This progress is because North Carolina is bloody amazing on rail. They are the most pro-passenger-rail state in the nation, and their Department of Rail -- with full government support -- has been basically pushing SEHSR continuously, and almost singlehandedly, for years. Virginia has sort of been dragged along in their wake! The Virginia-end upgrades which have actually been funded are mainly being made for the benefit of the commuter service, VRE, but the SEHSR people have managed to integrate plans with VRE so that the VRE upgrades will be suitable to provide capacity and speed for the future HSR.
Meanwhile, NC has taken the lead in doing the studies even for the Virginia portion of the track from Raleigh to Richmond. Their stated intent is to design the rebuilt line to the highest feasible track speeds which don't require massive extra civil engineering. The target of 110mph max is planned largely because of train equipment and signalling -- but they want the line to be ready for future speed increases. Don't be fooled; 110 is an interim goal for the far-seeing NC Department of Rail, not a final goal. It was decided (probably correctly) that a good track alignment was priority one, and they've been pouring money into curve straightening even on the currently-operating segments like the NCRR.

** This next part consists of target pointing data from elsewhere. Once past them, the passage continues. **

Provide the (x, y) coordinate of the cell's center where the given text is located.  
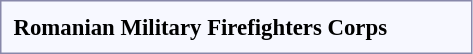
Romanian Military Firefighters Corps (200, 27)
Scan for the cell matching the given text and deliver its (X, Y) coordinate at center. 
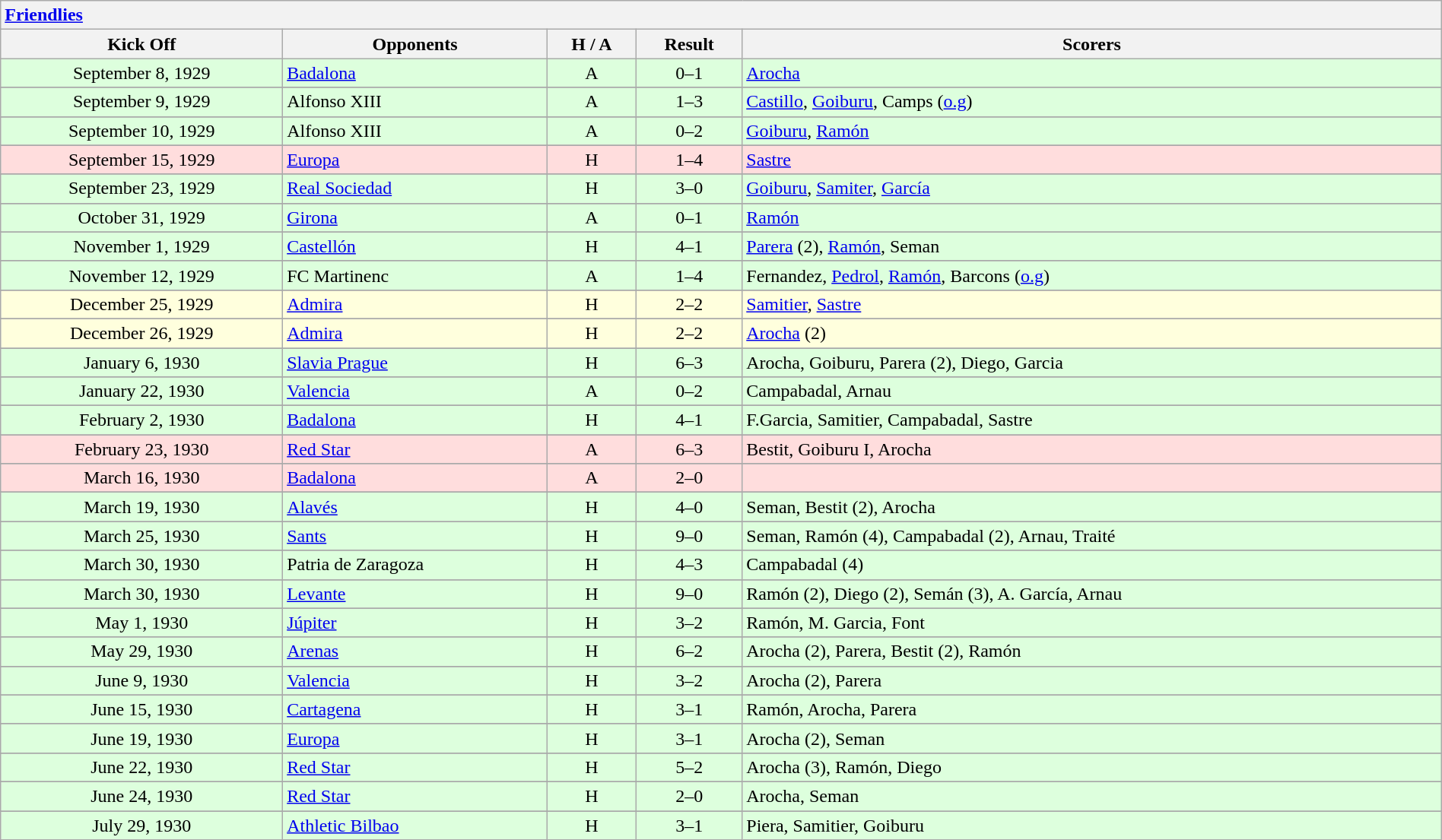
February 23, 1930 (141, 449)
Arocha (2), Parera (1092, 681)
Samitier, Sastre (1092, 304)
February 2, 1930 (141, 421)
Ramón, Arocha, Parera (1092, 710)
Patria de Zaragoza (415, 565)
May 1, 1930 (141, 623)
January 22, 1930 (141, 392)
June 24, 1930 (141, 796)
December 26, 1929 (141, 333)
4–0 (689, 507)
October 31, 1929 (141, 218)
Bestit, Goiburu I, Arocha (1092, 449)
Arocha (1092, 73)
F.Garcia, Samitier, Campabadal, Sastre (1092, 421)
Kick Off (141, 44)
Parera (2), Ramón, Seman (1092, 246)
Ramón, M. Garcia, Font (1092, 623)
Piera, Samitier, Goiburu (1092, 825)
Result (689, 44)
Goiburu, Samiter, García (1092, 189)
Arocha, Seman (1092, 796)
June 9, 1930 (141, 681)
June 22, 1930 (141, 767)
6–2 (689, 652)
H / A (592, 44)
Campabadal (4) (1092, 565)
Girona (415, 218)
FC Martinenc (415, 275)
Castillo, Goiburu, Camps (o.g) (1092, 102)
Cartagena (415, 710)
September 9, 1929 (141, 102)
March 19, 1930 (141, 507)
Arocha (2) (1092, 333)
Arenas (415, 652)
Seman, Ramón (4), Campabadal (2), Arnau, Traité (1092, 536)
Friendlies (721, 15)
Arocha (2), Parera, Bestit (2), Ramón (1092, 652)
Athletic Bilbao (415, 825)
March 25, 1930 (141, 536)
March 16, 1930 (141, 478)
Scorers (1092, 44)
3–0 (689, 189)
Sastre (1092, 160)
Júpiter (415, 623)
July 29, 1930 (141, 825)
Arocha (3), Ramón, Diego (1092, 767)
Arocha, Goiburu, Parera (2), Diego, Garcia (1092, 363)
January 6, 1930 (141, 363)
Sants (415, 536)
4–3 (689, 565)
Goiburu, Ramón (1092, 131)
Seman, Bestit (2), Arocha (1092, 507)
September 23, 1929 (141, 189)
November 12, 1929 (141, 275)
May 29, 1930 (141, 652)
November 1, 1929 (141, 246)
Opponents (415, 44)
1–3 (689, 102)
Ramón (2), Diego (2), Semán (3), A. García, Arnau (1092, 594)
June 19, 1930 (141, 738)
Alavés (415, 507)
September 8, 1929 (141, 73)
Real Sociedad (415, 189)
Castellón (415, 246)
Ramón (1092, 218)
5–2 (689, 767)
September 10, 1929 (141, 131)
Arocha (2), Seman (1092, 738)
September 15, 1929 (141, 160)
December 25, 1929 (141, 304)
Campabadal, Arnau (1092, 392)
Levante (415, 594)
Fernandez, Pedrol, Ramón, Barcons (o.g) (1092, 275)
Slavia Prague (415, 363)
June 15, 1930 (141, 710)
Output the (x, y) coordinate of the center of the cell containing the given text.  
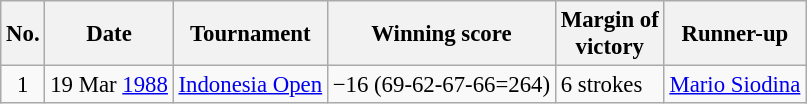
Margin ofvictory (610, 34)
Indonesia Open (250, 85)
Tournament (250, 34)
Runner-up (735, 34)
6 strokes (610, 85)
1 (23, 85)
Winning score (441, 34)
19 Mar 1988 (109, 85)
Date (109, 34)
−16 (69-62-67-66=264) (441, 85)
Mario Siodina (735, 85)
No. (23, 34)
Identify which cell holds the provided text, then report its (X, Y) central coordinate. 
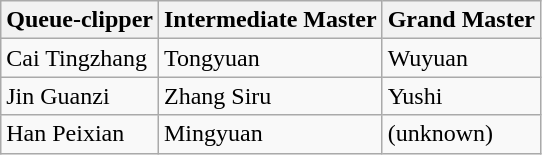
(unknown) (461, 134)
Han Peixian (80, 134)
Grand Master (461, 20)
Yushi (461, 96)
Intermediate Master (270, 20)
Tongyuan (270, 58)
Mingyuan (270, 134)
Queue-clipper (80, 20)
Cai Tingzhang (80, 58)
Wuyuan (461, 58)
Jin Guanzi (80, 96)
Zhang Siru (270, 96)
Find where the given text appears and provide that cell's center as (X, Y) coordinate. 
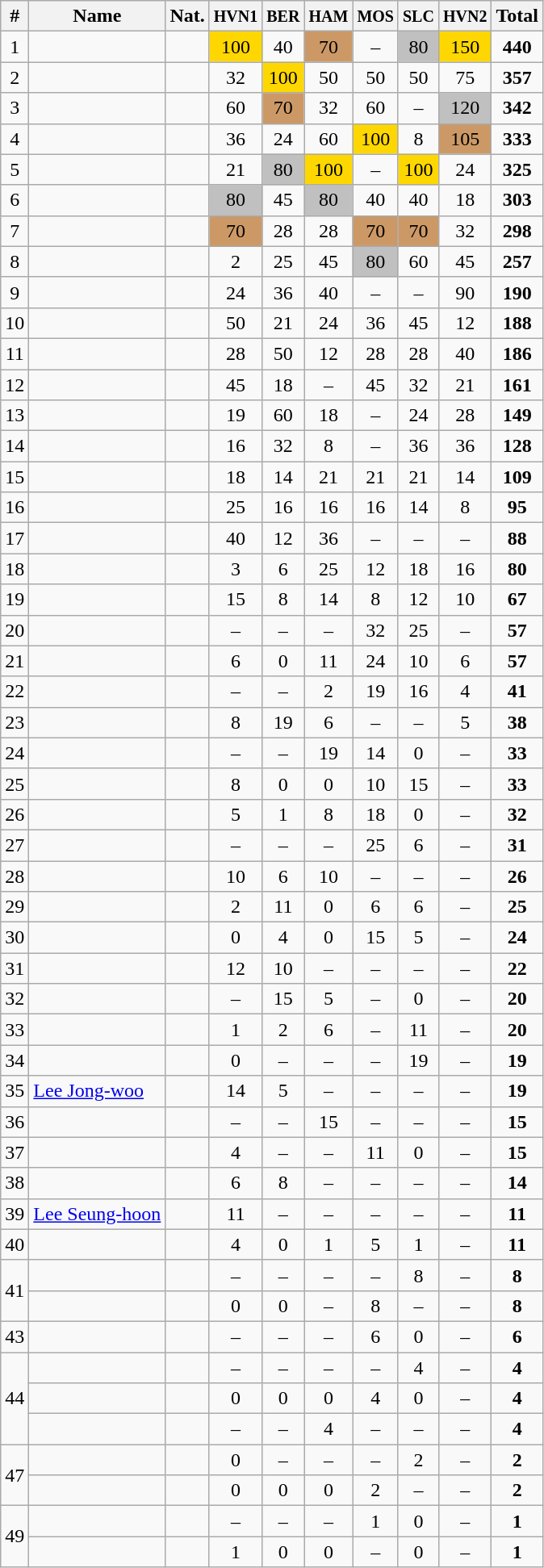
HAM (328, 16)
MOS (376, 16)
44 (15, 1399)
120 (465, 108)
27 (15, 845)
37 (15, 1153)
67 (517, 600)
75 (465, 77)
298 (517, 231)
325 (517, 169)
90 (465, 292)
161 (517, 385)
# (15, 16)
149 (517, 416)
303 (517, 200)
190 (517, 292)
17 (15, 538)
333 (517, 139)
23 (15, 722)
109 (517, 477)
35 (15, 1091)
BER (283, 16)
88 (517, 538)
186 (517, 354)
30 (15, 938)
440 (517, 47)
47 (15, 1475)
105 (465, 139)
HVN1 (236, 16)
Lee Jong-woo (97, 1091)
357 (517, 77)
Lee Seung-hoon (97, 1214)
Total (517, 16)
39 (15, 1214)
7 (15, 231)
43 (15, 1337)
9 (15, 292)
13 (15, 416)
34 (15, 1061)
Nat. (187, 16)
342 (517, 108)
150 (465, 47)
128 (517, 446)
29 (15, 907)
SLC (418, 16)
49 (15, 1537)
257 (517, 262)
Name (97, 16)
HVN2 (465, 16)
188 (517, 323)
95 (517, 508)
Return the [X, Y] coordinate for the center point of the cell that contains the specified text.  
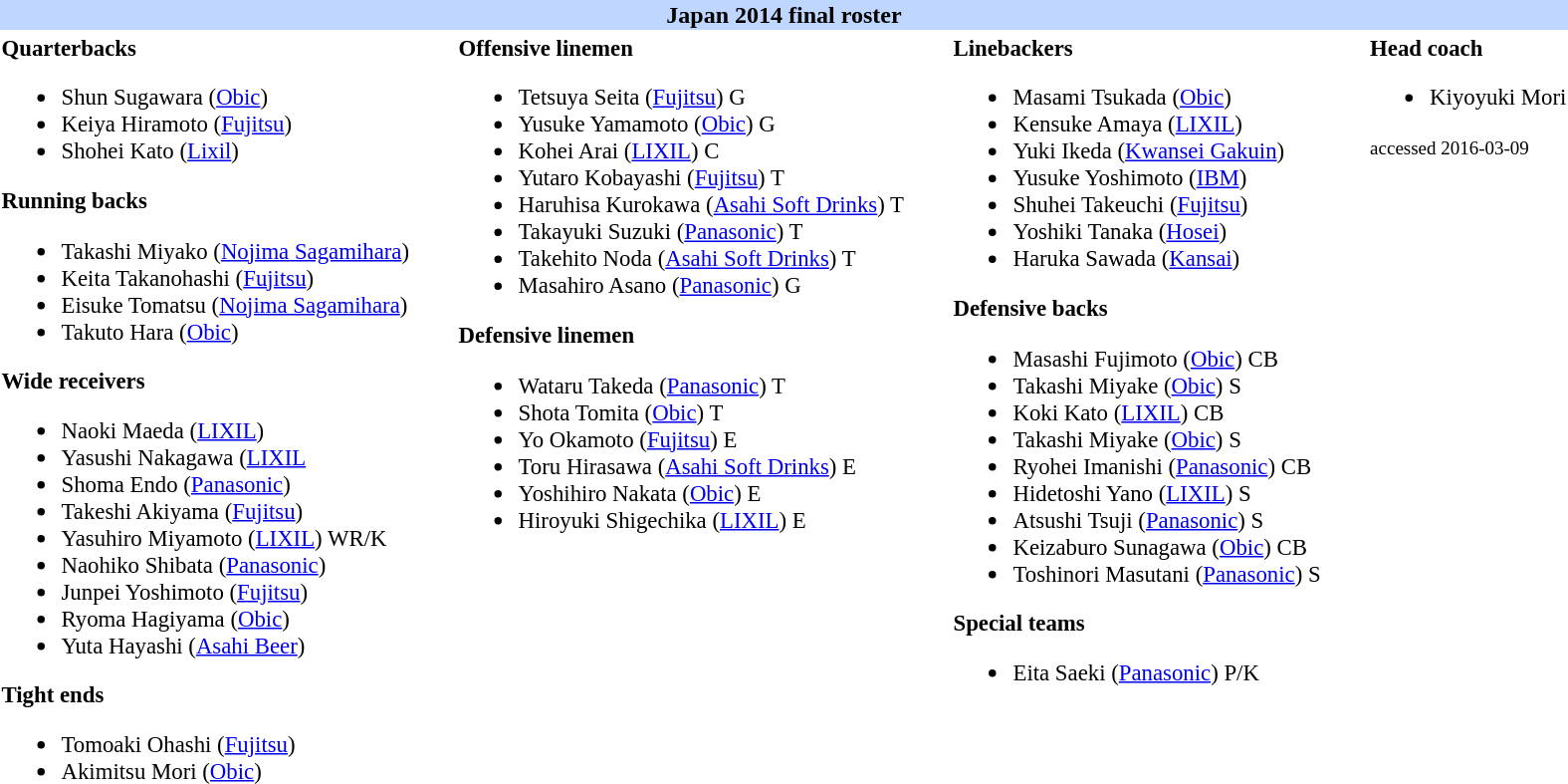
Japan 2014 final roster [784, 15]
Detect which cell encompasses the target text, then output its [X, Y] center coordinate. 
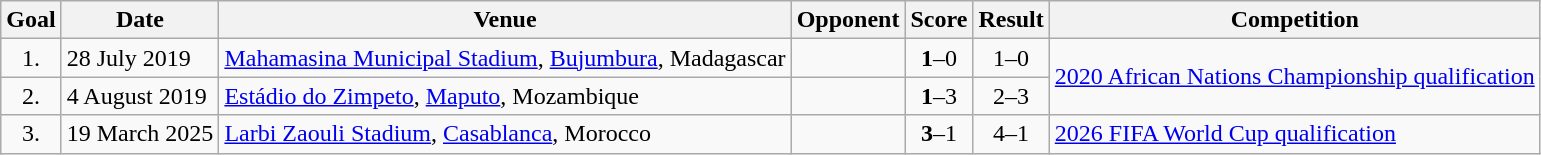
Venue [505, 20]
1–3 [939, 96]
28 July 2019 [140, 58]
Mahamasina Municipal Stadium, Bujumbura, Madagascar [505, 58]
Opponent [848, 20]
19 March 2025 [140, 134]
Score [939, 20]
2020 African Nations Championship qualification [1294, 77]
4–1 [1011, 134]
3. [31, 134]
Estádio do Zimpeto, Maputo, Mozambique [505, 96]
2–3 [1011, 96]
Goal [31, 20]
1. [31, 58]
4 August 2019 [140, 96]
Result [1011, 20]
2026 FIFA World Cup qualification [1294, 134]
Larbi Zaouli Stadium, Casablanca, Morocco [505, 134]
Date [140, 20]
Competition [1294, 20]
2. [31, 96]
3–1 [939, 134]
Identify which cell holds the provided text, then report its (X, Y) central coordinate. 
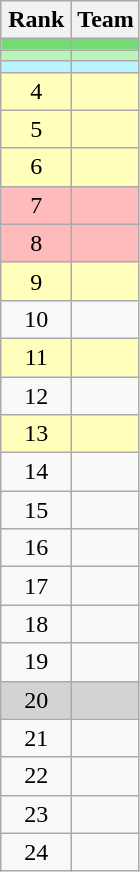
13 (36, 434)
4 (36, 91)
Rank (36, 20)
15 (36, 510)
Team (106, 20)
19 (36, 662)
17 (36, 586)
6 (36, 167)
9 (36, 281)
24 (36, 852)
5 (36, 129)
12 (36, 395)
23 (36, 814)
10 (36, 319)
18 (36, 624)
8 (36, 243)
7 (36, 205)
22 (36, 776)
14 (36, 472)
16 (36, 548)
20 (36, 700)
21 (36, 738)
11 (36, 357)
Return (X, Y) of the center of cell containing provided text 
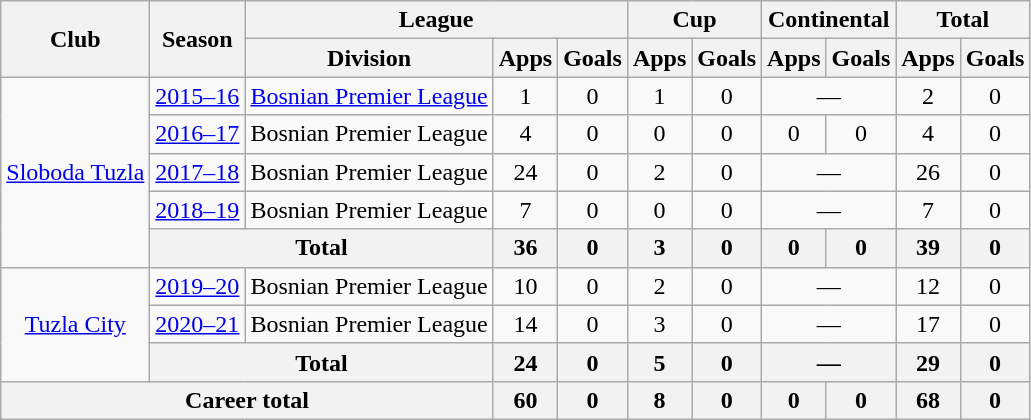
36 (525, 248)
29 (928, 362)
12 (928, 286)
Tuzla City (76, 324)
60 (525, 400)
Continental (829, 20)
2016–17 (198, 134)
10 (525, 286)
68 (928, 400)
2017–18 (198, 172)
5 (659, 362)
26 (928, 172)
2018–19 (198, 210)
Sloboda Tuzla (76, 172)
2020–21 (198, 324)
Season (198, 39)
2019–20 (198, 286)
17 (928, 324)
League (436, 20)
Division (369, 58)
14 (525, 324)
2015–16 (198, 96)
Cup (694, 20)
39 (928, 248)
8 (659, 400)
Club (76, 39)
Career total (247, 400)
Extract the [x, y] coordinate from the center of the cell holding the provided text.  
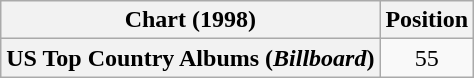
Position [427, 20]
US Top Country Albums (Billboard) [190, 58]
55 [427, 58]
Chart (1998) [190, 20]
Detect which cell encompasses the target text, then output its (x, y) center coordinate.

Unfortunately service from Fredericksburg to Richmond to Petersburg is sort of getting the short end of the stick -- largely designed, just unfunded by Virginia -- and I'd be surprised if Virginia actually ponied up its full share of the money for the Petersburg-NC border segment, barring a change of government. I think NC, unlike some states, is legally able to spend some of its money on the other side of the border, so they may do so (better connections from NC to Virginia and DC give more value to NC than to Virginia).